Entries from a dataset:
· · ·
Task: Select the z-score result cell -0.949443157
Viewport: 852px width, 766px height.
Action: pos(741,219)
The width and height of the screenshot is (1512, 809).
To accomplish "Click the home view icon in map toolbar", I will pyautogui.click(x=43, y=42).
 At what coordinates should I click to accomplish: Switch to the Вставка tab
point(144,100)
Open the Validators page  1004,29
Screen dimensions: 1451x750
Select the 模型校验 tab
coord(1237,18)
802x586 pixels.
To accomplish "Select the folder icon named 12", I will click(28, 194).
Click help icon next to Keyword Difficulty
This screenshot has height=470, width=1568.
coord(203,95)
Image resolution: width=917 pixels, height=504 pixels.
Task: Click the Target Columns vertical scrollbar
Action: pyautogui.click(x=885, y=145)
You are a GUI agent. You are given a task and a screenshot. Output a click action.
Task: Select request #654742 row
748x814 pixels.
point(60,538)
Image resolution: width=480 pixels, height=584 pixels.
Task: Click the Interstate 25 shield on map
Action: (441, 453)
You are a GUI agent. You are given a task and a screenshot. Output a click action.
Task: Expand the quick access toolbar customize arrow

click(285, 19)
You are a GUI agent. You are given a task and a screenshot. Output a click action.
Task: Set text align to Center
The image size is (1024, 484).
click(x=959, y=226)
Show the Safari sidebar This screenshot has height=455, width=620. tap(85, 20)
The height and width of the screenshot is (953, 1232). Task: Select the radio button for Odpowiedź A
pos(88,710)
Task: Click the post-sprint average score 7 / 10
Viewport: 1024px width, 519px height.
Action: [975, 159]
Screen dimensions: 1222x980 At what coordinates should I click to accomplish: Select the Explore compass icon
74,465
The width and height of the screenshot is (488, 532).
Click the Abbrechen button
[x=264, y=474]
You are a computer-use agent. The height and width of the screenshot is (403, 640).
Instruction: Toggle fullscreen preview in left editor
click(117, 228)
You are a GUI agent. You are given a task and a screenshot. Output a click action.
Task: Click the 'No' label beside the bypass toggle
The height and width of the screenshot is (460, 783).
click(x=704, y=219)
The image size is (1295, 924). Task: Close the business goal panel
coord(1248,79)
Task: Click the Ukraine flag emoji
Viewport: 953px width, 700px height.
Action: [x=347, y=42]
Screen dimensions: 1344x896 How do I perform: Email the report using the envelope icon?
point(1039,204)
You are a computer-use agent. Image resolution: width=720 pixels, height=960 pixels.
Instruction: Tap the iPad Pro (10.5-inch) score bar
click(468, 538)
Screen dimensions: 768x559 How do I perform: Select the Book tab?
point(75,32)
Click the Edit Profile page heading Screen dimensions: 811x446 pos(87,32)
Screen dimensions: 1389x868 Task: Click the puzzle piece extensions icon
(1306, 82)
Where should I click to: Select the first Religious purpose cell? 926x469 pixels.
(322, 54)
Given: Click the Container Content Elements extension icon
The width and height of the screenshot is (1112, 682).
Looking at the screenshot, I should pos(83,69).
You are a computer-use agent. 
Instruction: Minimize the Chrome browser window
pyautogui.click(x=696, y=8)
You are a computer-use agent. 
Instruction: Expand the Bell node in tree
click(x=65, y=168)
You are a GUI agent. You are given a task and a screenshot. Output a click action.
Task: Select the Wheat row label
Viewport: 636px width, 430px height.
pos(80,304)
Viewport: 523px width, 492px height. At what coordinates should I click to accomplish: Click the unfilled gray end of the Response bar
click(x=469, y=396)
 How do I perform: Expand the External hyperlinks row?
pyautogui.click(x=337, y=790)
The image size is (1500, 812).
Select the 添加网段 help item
· · ·
AIM OF THE TASK ▸
Revise the material above by swapping "Viewport" for "Display area" at every occurrence. Leave everything else unchanged.

RIGHT ANSWER ▸
Task: Select the z-score result cell -0.949443157
Display area: 852px width, 766px height.
Action: pos(741,219)
The width and height of the screenshot is (1512, 809).
To accomplish "Click the home view icon in map toolbar", I will pyautogui.click(x=43, y=42).
 At what coordinates should I click to accomplish: Switch to the Вставка tab
point(144,100)
Open the Validators page  1004,29
Screen dimensions: 1451x750
Select the 模型校验 tab
coord(1237,18)
802x586 pixels.
To accomplish "Select the folder icon named 12", I will click(28, 194).
Click help icon next to Keyword Difficulty
This screenshot has height=470, width=1568.
coord(203,95)
Image resolution: width=917 pixels, height=504 pixels.
Task: Click the Target Columns vertical scrollbar
Action: pyautogui.click(x=885, y=145)
You are a GUI agent. You are given a task and a screenshot. Output a click action.
Task: Select request #654742 row
748x814 pixels.
point(60,538)
Image resolution: width=480 pixels, height=584 pixels.
Task: Click the Interstate 25 shield on map
Action: (441, 453)
You are a GUI agent. You are given a task and a screenshot. Output a click action.
Task: Expand the quick access toolbar customize arrow

click(285, 19)
You are a GUI agent. You are given a task and a screenshot. Output a click action.
Task: Set text align to Center
The image size is (1024, 484).
click(x=959, y=226)
Show the Safari sidebar This screenshot has height=455, width=620. tap(85, 20)
The height and width of the screenshot is (953, 1232). Task: Select the radio button for Odpowiedź A
pos(88,710)
Task: Click the post-sprint average score 7 / 10
Display area: 1024px width, 519px height.
Action: [975, 159]
Screen dimensions: 1222x980 At what coordinates should I click to accomplish: Select the Explore compass icon
74,465
The width and height of the screenshot is (488, 532).
Click the Abbrechen button
[x=264, y=474]
You are a computer-use agent. The height and width of the screenshot is (403, 640).
Instruction: Toggle fullscreen preview in left editor
click(117, 228)
You are a GUI agent. You are given a task and a screenshot. Output a click action.
Task: Click the 'No' label beside the bypass toggle
The height and width of the screenshot is (460, 783).
click(x=704, y=219)
The image size is (1295, 924). Task: Close the business goal panel
coord(1248,79)
Task: Click the Ukraine flag emoji
Display area: 953px width, 700px height.
Action: [x=347, y=42]
Screen dimensions: 1344x896 How do I perform: Email the report using the envelope icon?
point(1039,204)
You are a computer-use agent. Image resolution: width=720 pixels, height=960 pixels.
Instruction: Tap the iPad Pro (10.5-inch) score bar
click(468, 538)
Screen dimensions: 768x559 How do I perform: Select the Book tab?
point(75,32)
Click the Edit Profile page heading Screen dimensions: 811x446 pos(87,32)
Screen dimensions: 1389x868 Task: Click the puzzle piece extensions icon
(1306, 82)
Where should I click to: Select the first Religious purpose cell? 926x469 pixels.
(322, 54)
Given: Click the Container Content Elements extension icon
The width and height of the screenshot is (1112, 682).
Looking at the screenshot, I should pos(83,69).
You are a computer-use agent. 
Instruction: Minimize the Chrome browser window
pyautogui.click(x=696, y=8)
You are a computer-use agent. 
Instruction: Expand the Bell node in tree
click(x=65, y=168)
You are a GUI agent. You are given a task and a screenshot. Output a click action.
Task: Select the Wheat row label
Display area: 636px width, 430px height.
pos(80,304)
Display area: 523px width, 492px height. At what coordinates should I click to accomplish: Click the unfilled gray end of the Response bar
click(x=469, y=396)
 How do I perform: Expand the External hyperlinks row?
pyautogui.click(x=337, y=790)
The image size is (1500, 812).
Select the 添加网段 help item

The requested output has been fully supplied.